商品を購入したり飲食店を探すとき、気になるのが口コミです。消費者は企業のホームページを見るよりも、口コミサイトをまずは参考にします。
口コミには、商品であれば使い方や成分、機能のことを書いているユーザーがいます。飲食店の口コミであれば、店内の雰囲気やメニュー、価格帯のことを詳しく書いているユーザーがいます。
口コミもオピニオンリーダーのひとつですが、口コミサイトや個人ユーザーをオピニオンリーダーとして活用することで、同じ消費者という第三者目線で意見を聞くことができるので、ほかのユーザーに信用されやすいのです。
企業がコストをかけてプロモーションをしなくても、オピニオンリーダーが内容の濃い宣伝をしてくれるのは、活用するうえで嬉しいポイントです。
メリット③ブランディング
3つめのメリットは「ブランディング」です。
ブランディングとは、「〇〇といえばあの商品」「このマークといえばあの企業」というように、ユーザーに共通イメージを浸透させることで、企業の信用性に大きく関わるものです。
企業が一方的にプロモーションをし続けるよりも、同じ消費者立場であるオピニオンリーダーの意見のほうがイメージが浸透しやすく、製品や企業に対する信用性も高くなります。
オピニオンリーダーに情報を拡散してもらったり、消費行動を促進してもらうことで、自然と企業の認知度を上げるのに効果的です。
オピニオンリーダーからほかのユーザーへ情報がさらに拡散することで口コミも増えるので、新しい製品やサービスに対して慎重派の消費者も興味関心が高くなり、結果的に企業の「信頼」というブランディングにもつながっていきます。
オピニオンリーダーを活用した成功事例
ここからは、実際にオピニオンリーダーを導入している企業の活用事例を紹介していきます。
自社でオピニオンリーダーを活用するイメージをふくらませながら、どんな活用方法が合っているのか参考にしてみてください。
事例①オリオンビール
オリオンビールはテレビコマーシャルに歌手で人気のあるGACKTさんを起用しています。
オリオンビールは沖縄県の企業で、沖縄県出身でもありメディアでも人気のあるGACKTさんをオピニオンリーダーとしてテレビコマーシャルに採用することで、県内の消費者の地元愛を刺激し、商品のプロモーションにつなげました。

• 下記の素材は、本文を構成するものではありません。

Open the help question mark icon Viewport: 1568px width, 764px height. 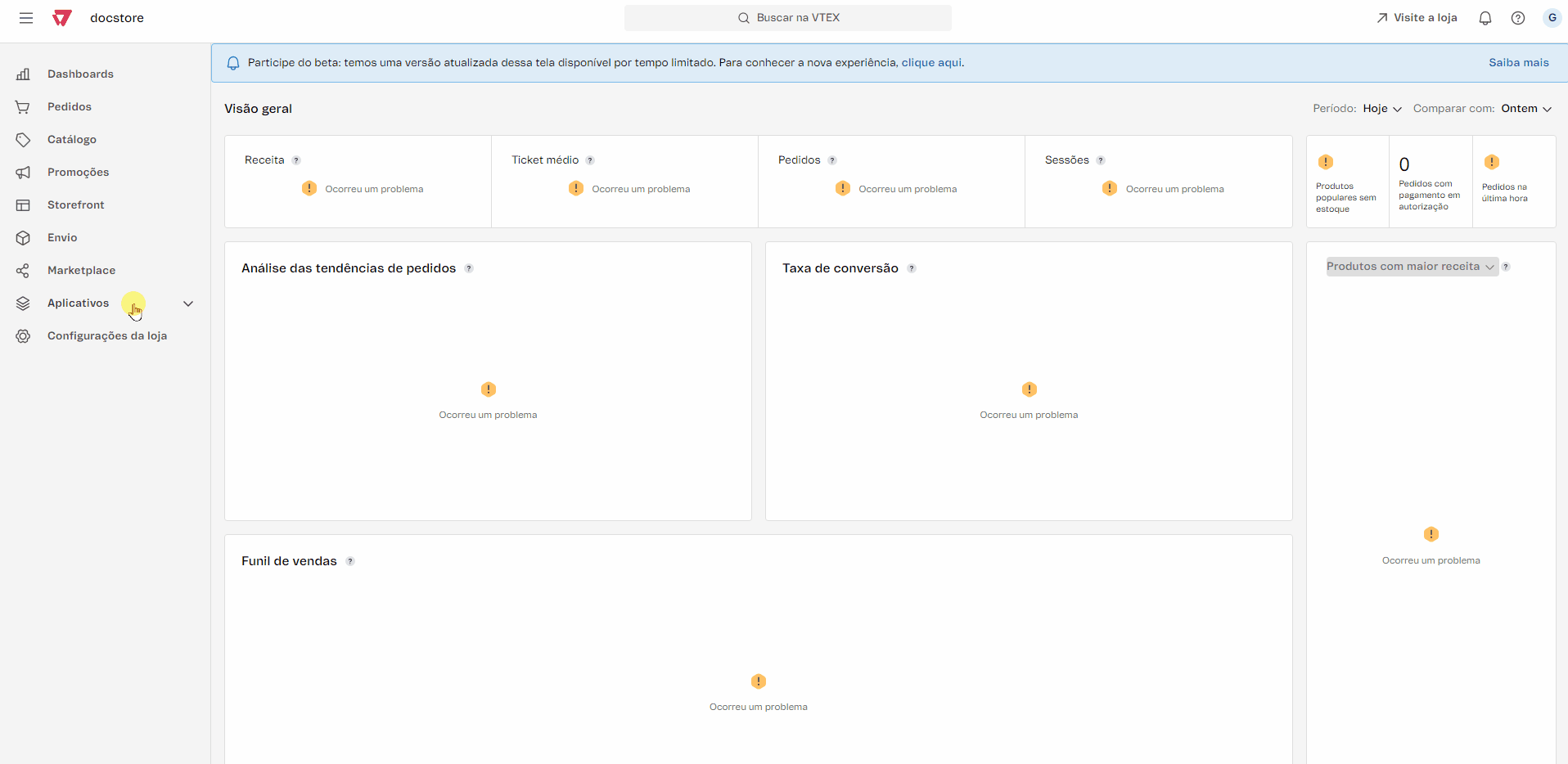coord(1518,17)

芸能人だと一般的な消費者目線とは少し違うイメージはありますが、思い切って芸能人を活用し、テレビコマーシャルだけではなく、YouTubeやInstagramでも宣伝をすることで全国の人に興味関心をもってもらおうという狙いがあります。
GACKTさんのファンがSNSでこのテレビコマーシャルを広めることで、大掛かりな宣伝をしなくても、全国の人にオリオンビールという商品を宣伝することができ、「美食家でもある、この人が宣伝しているなら飲んでみよう」という消費者心理につながります。
事例②Album
Albumという美容室では、美容師さん個人でInstagramのアカウントを作り、トレンドのヘアスタイルや商材を紹介しています。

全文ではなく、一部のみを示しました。